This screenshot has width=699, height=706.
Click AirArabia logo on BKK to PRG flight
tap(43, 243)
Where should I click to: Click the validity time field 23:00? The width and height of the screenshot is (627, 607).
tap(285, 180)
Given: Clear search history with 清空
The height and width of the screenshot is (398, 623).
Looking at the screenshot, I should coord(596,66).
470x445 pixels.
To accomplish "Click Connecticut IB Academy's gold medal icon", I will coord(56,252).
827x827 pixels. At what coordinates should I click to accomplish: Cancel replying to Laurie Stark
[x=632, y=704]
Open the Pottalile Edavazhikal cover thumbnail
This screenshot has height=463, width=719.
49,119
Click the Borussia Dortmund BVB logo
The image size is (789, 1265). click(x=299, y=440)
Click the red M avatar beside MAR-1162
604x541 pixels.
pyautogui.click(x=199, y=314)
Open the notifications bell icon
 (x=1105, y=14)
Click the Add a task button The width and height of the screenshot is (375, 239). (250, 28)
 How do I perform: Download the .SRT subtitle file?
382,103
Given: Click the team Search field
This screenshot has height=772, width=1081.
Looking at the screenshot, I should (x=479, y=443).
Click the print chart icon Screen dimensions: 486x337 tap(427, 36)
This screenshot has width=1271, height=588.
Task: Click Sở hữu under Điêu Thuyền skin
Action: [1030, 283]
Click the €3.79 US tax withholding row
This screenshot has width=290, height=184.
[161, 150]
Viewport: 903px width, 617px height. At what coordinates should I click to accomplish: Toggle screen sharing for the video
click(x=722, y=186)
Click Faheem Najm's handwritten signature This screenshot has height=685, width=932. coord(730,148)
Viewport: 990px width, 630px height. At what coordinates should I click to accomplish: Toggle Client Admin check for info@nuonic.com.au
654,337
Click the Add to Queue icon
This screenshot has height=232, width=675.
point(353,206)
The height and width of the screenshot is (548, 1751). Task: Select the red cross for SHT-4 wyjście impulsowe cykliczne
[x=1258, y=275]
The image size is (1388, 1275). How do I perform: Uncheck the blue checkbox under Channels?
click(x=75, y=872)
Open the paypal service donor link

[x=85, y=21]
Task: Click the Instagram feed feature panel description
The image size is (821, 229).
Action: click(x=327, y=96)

::::

Scan the material for "Given" and copy the lines that hold it.

> **Solution**
Given: Clear search history with 清空
Given: Click the team Search field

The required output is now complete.